Start of Input

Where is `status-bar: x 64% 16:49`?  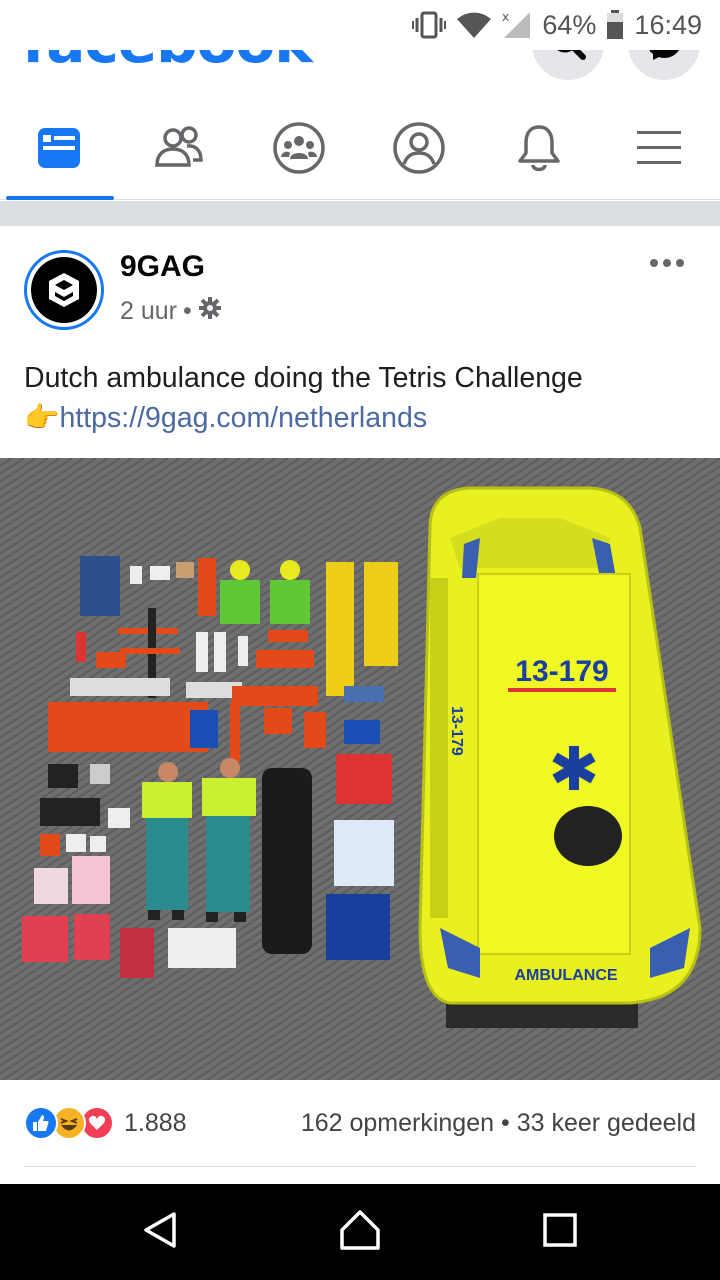
status-bar: x 64% 16:49 is located at coordinates (360, 25).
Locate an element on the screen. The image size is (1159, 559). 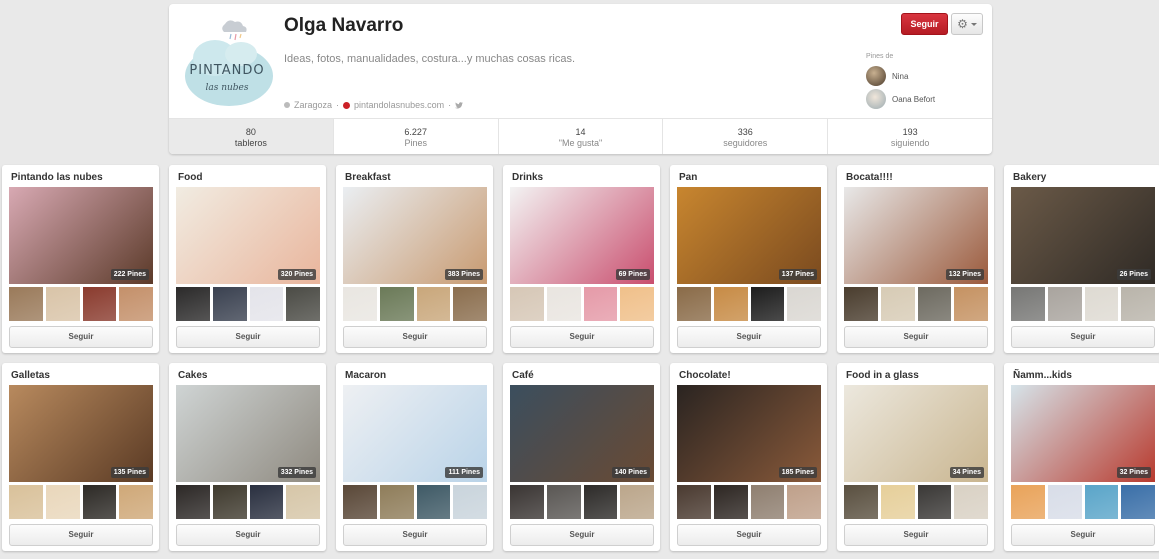
board-title: Galletas is located at coordinates (30, 376).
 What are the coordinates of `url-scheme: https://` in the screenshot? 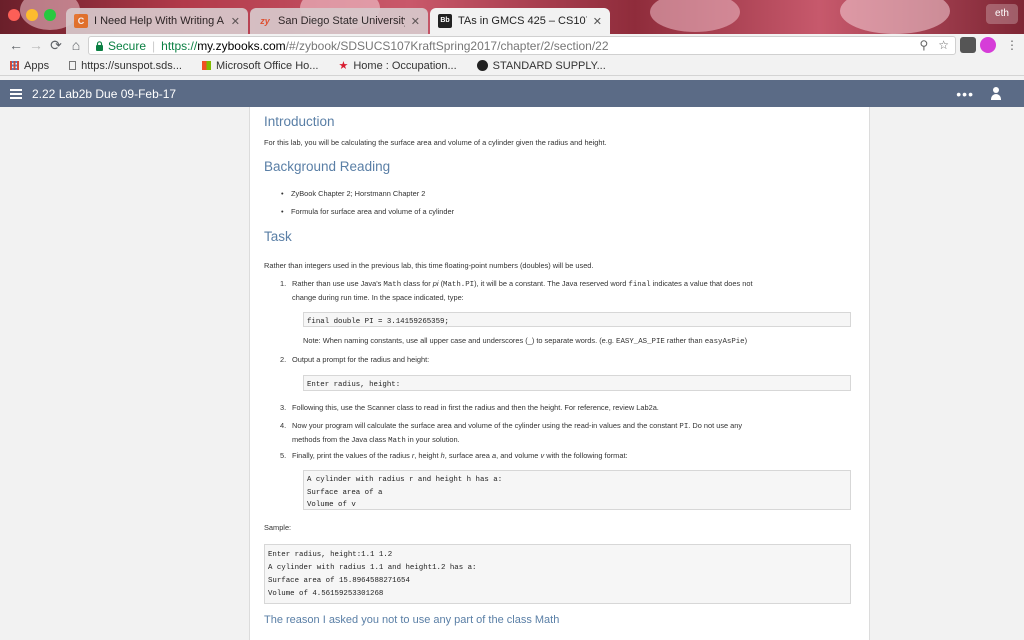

End of Input

*Problem requirements*
Rewrite all the rows above as a Markdown table with two columns, Number and Line, one table row per line, skipping blank lines. Leave the pictures out.

*Problem solution*
| Number | Line |
|---|---|
| 1 | Where is `status-bar: x 64% 16:49`?   |
| 2 | status-bar: x 64% 16:49 is located at coordinates (360, 25). |
| 3 | Locate an element on the screen. The image size is (1159, 559).  |
| 4 | board-title: Galletas is located at coordinates (30, 376). |
| 5 |  What are the coordinates of `url-scheme: https://` in the screenshot?  |